(Collected data entries)
Start of Block

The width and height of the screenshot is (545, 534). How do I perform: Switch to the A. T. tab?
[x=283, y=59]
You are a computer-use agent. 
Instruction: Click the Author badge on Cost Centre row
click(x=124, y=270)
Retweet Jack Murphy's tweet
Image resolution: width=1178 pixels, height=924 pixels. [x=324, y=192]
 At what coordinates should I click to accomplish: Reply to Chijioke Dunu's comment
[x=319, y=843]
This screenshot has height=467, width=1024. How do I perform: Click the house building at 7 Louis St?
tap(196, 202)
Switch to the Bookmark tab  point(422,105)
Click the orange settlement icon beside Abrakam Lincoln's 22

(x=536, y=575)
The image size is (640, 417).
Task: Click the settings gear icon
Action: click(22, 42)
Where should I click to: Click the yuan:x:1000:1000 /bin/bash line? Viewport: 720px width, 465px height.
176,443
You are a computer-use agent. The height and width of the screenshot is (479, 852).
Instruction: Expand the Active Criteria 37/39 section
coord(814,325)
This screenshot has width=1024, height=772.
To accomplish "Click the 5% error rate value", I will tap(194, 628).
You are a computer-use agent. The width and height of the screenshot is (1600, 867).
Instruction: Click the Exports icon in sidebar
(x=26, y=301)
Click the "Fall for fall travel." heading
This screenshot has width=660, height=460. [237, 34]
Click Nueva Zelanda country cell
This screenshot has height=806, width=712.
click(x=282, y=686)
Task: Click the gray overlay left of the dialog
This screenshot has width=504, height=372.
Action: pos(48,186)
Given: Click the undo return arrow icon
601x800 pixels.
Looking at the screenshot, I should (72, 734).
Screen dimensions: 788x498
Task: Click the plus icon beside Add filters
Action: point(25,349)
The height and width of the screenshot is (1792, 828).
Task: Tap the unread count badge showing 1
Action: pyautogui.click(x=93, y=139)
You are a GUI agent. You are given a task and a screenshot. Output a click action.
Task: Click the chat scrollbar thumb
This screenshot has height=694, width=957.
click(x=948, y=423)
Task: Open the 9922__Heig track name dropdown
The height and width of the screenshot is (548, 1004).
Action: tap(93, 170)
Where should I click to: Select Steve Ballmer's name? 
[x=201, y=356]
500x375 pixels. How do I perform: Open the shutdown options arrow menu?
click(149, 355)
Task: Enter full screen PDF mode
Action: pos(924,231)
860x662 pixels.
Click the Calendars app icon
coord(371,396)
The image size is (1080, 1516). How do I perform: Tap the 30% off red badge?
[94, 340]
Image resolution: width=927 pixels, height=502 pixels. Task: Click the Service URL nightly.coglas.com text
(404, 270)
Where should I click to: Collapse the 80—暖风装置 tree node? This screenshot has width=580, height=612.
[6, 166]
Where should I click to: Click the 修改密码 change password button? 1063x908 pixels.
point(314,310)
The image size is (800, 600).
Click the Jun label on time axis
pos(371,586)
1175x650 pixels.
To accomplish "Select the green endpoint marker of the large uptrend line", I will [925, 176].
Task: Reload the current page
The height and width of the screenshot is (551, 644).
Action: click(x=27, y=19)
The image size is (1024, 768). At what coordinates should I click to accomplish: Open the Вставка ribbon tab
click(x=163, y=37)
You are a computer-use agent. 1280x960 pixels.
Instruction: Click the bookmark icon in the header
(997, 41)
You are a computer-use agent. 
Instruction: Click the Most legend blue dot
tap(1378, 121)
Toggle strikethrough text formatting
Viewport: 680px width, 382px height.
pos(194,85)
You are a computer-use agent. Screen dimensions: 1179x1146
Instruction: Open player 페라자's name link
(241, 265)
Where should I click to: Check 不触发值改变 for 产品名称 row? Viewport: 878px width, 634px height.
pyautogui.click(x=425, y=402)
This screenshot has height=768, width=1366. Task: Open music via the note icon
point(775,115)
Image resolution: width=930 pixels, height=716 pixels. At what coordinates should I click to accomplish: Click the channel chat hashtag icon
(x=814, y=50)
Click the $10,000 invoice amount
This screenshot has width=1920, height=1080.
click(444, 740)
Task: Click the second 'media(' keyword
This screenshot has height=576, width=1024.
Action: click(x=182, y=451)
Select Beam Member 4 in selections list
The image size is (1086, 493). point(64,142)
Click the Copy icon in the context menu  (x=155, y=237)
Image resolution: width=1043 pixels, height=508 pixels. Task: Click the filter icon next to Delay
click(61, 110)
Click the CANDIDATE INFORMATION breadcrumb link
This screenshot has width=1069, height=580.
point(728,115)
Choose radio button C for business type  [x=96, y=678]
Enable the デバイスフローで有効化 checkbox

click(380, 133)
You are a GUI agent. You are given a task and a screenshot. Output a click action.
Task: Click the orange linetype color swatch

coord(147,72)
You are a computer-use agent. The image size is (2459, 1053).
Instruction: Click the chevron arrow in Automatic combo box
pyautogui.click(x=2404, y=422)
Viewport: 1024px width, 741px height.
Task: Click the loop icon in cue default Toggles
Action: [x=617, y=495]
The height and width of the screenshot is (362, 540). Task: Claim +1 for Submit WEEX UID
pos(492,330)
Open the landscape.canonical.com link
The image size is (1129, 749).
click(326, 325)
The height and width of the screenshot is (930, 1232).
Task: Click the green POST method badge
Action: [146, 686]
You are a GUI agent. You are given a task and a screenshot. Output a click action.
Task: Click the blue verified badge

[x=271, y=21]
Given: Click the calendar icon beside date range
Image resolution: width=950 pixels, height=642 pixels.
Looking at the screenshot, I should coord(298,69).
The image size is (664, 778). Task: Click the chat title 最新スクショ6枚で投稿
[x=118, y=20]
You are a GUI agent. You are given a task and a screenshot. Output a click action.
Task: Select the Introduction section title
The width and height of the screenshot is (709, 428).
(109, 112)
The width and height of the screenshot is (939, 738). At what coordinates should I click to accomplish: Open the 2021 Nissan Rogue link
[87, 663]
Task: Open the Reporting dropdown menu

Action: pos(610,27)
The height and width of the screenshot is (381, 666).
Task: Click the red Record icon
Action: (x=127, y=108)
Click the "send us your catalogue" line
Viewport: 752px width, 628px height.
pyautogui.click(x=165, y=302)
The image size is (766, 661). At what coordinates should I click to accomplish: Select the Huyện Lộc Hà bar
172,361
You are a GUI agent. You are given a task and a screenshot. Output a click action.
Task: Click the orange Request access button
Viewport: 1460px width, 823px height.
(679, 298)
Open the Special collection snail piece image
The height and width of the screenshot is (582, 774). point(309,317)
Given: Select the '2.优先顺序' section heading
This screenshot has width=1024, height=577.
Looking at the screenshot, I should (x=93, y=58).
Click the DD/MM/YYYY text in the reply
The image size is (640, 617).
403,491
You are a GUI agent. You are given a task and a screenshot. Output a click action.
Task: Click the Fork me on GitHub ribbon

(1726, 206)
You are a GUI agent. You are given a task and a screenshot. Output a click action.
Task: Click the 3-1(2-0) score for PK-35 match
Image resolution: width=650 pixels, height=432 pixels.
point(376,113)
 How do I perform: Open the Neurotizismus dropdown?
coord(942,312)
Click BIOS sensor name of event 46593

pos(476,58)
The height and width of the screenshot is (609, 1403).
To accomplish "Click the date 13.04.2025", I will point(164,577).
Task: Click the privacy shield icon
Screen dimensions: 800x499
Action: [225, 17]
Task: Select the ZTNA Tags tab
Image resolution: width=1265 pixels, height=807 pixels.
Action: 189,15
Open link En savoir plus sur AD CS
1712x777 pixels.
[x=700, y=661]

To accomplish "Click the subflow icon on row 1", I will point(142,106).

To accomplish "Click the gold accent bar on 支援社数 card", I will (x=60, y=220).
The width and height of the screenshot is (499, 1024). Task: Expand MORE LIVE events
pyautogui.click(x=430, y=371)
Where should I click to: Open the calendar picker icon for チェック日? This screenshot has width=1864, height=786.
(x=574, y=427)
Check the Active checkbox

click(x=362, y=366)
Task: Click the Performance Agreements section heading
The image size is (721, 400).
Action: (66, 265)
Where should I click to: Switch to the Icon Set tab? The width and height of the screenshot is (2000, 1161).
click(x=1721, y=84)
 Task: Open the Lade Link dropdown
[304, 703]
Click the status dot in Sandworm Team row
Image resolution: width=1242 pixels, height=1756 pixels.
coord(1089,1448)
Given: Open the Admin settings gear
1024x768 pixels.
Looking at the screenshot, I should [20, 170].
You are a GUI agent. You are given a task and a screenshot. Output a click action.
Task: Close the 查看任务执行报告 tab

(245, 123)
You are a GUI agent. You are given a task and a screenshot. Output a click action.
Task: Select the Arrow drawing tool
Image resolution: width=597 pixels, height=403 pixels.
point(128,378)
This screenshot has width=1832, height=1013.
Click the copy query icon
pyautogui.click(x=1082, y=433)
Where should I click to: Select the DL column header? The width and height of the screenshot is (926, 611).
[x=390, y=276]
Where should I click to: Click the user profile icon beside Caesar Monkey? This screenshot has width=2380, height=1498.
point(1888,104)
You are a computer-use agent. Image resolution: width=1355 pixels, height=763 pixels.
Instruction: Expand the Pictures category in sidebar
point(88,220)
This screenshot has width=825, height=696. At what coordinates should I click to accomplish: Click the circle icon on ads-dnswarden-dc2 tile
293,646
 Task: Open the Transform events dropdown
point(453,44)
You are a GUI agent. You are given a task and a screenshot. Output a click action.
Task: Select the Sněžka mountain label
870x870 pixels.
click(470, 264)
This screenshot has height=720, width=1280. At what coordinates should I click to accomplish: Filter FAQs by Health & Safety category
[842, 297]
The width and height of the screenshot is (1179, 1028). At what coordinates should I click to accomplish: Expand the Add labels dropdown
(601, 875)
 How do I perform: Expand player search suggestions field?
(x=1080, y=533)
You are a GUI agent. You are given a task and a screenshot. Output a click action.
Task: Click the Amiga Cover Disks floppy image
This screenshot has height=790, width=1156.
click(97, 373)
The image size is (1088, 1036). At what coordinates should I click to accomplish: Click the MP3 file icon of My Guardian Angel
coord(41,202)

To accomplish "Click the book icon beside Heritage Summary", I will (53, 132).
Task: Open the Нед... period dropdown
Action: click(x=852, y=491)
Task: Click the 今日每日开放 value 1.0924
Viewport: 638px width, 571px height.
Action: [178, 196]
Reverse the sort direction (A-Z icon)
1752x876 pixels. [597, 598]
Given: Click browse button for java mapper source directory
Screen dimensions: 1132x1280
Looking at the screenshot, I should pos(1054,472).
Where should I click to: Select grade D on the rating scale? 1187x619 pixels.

End of Block

• [TASK GOAL] Could you state how many lines of the data include the word "computer"? Only the number is needed.

• [WRITTEN SOLUTION] 8